══ RECORDS FOR THIS TASK

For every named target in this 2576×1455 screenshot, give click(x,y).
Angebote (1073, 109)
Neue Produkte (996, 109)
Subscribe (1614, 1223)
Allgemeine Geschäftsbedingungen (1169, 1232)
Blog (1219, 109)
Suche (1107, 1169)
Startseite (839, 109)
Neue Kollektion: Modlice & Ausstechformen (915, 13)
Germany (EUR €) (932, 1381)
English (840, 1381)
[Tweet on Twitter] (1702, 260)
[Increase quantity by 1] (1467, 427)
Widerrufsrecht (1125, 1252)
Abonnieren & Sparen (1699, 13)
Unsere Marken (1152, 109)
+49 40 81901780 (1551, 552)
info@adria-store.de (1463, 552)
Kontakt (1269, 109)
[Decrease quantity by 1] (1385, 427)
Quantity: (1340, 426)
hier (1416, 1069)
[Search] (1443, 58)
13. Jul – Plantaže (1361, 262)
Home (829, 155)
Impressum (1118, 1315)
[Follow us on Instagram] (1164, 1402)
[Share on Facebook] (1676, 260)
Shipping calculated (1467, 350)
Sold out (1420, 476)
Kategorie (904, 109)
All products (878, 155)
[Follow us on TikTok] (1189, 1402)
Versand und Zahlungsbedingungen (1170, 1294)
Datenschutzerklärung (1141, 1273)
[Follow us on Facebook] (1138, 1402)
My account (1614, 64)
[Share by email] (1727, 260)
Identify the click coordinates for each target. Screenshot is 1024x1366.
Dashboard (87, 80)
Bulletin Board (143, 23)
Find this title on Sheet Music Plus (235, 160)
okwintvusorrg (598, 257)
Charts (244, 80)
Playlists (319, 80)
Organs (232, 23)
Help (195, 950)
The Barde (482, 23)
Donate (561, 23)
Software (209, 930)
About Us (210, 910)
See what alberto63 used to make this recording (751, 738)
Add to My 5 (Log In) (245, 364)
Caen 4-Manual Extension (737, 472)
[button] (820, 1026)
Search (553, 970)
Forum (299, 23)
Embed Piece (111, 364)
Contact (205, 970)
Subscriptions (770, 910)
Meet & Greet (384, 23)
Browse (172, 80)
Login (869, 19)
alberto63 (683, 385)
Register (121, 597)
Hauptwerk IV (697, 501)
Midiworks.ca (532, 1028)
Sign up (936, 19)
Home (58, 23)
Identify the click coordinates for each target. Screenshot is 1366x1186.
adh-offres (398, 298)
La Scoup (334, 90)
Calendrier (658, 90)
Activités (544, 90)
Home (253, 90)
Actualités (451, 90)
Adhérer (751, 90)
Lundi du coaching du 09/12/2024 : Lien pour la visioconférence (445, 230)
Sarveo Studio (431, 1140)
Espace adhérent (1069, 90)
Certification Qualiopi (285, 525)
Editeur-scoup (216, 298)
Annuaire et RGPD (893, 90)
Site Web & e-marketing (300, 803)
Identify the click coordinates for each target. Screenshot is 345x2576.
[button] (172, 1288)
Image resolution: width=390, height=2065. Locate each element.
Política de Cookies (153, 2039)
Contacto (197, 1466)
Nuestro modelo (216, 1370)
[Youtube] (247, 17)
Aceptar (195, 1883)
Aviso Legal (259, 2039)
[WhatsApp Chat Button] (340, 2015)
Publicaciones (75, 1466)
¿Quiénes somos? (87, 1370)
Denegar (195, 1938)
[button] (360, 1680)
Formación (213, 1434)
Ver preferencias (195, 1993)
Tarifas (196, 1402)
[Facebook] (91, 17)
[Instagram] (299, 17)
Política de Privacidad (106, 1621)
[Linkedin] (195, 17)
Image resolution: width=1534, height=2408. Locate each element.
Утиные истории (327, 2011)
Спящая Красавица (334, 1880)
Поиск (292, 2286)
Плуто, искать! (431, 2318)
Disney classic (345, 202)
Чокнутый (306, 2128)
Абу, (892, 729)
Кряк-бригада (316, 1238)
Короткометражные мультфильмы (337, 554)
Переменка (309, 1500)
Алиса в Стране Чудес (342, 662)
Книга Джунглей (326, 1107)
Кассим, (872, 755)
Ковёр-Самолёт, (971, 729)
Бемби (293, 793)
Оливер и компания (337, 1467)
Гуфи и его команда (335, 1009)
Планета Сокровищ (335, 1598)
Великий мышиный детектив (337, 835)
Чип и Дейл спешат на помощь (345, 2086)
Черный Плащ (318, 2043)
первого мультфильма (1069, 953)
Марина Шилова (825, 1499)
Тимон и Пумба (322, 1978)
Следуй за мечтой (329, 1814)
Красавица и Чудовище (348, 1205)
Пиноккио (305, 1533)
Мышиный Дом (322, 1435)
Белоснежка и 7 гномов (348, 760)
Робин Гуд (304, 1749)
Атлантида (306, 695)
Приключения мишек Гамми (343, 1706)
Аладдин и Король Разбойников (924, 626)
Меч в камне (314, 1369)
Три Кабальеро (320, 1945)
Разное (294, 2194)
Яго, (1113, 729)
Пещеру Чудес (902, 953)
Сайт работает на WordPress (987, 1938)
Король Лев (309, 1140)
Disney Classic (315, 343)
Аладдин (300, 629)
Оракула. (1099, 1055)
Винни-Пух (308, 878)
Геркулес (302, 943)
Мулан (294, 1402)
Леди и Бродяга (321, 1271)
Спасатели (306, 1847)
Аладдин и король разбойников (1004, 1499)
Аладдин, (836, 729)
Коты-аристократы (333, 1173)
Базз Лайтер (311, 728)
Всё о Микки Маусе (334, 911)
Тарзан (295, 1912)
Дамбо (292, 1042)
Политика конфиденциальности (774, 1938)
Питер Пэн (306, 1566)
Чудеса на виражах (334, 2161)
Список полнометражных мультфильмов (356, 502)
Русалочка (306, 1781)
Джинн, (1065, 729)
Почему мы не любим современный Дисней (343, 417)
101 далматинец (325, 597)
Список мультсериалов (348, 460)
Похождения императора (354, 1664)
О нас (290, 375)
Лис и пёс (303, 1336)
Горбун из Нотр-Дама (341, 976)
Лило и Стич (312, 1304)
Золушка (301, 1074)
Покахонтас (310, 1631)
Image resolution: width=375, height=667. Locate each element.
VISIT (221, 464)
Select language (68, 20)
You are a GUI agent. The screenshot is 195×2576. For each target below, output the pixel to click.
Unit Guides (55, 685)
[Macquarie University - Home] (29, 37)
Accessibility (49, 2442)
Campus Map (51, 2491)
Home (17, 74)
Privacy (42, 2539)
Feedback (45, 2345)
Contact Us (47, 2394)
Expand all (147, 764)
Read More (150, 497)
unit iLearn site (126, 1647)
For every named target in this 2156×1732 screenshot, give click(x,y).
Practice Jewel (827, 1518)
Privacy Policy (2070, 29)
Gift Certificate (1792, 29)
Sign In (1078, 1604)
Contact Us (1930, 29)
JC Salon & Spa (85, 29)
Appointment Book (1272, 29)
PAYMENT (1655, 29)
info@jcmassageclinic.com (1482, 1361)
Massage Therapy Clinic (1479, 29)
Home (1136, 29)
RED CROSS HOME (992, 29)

════

Please transcribe exactly the lines above from the line that has "Blog (1219, 109)" up to and including the line that has "Sold out (1420, 476)"; no other line belongs in the answer.

Blog (1219, 109)
Suche (1107, 1169)
Startseite (839, 109)
Neue Kollektion: Modlice & Ausstechformen (915, 13)
Germany (EUR €) (932, 1381)
English (840, 1381)
[Tweet on Twitter] (1702, 260)
[Increase quantity by 1] (1467, 427)
Widerrufsrecht (1125, 1252)
Abonnieren & Sparen (1699, 13)
Unsere Marken (1152, 109)
+49 40 81901780 (1551, 552)
info@adria-store.de (1463, 552)
Kontakt (1269, 109)
[Decrease quantity by 1] (1385, 427)
Quantity: (1340, 426)
hier (1416, 1069)
[Search] (1443, 58)
13. Jul – Plantaže (1361, 262)
Home (829, 155)
Impressum (1118, 1315)
[Follow us on Instagram] (1164, 1402)
[Share on Facebook] (1676, 260)
Shipping calculated (1467, 350)
Sold out (1420, 476)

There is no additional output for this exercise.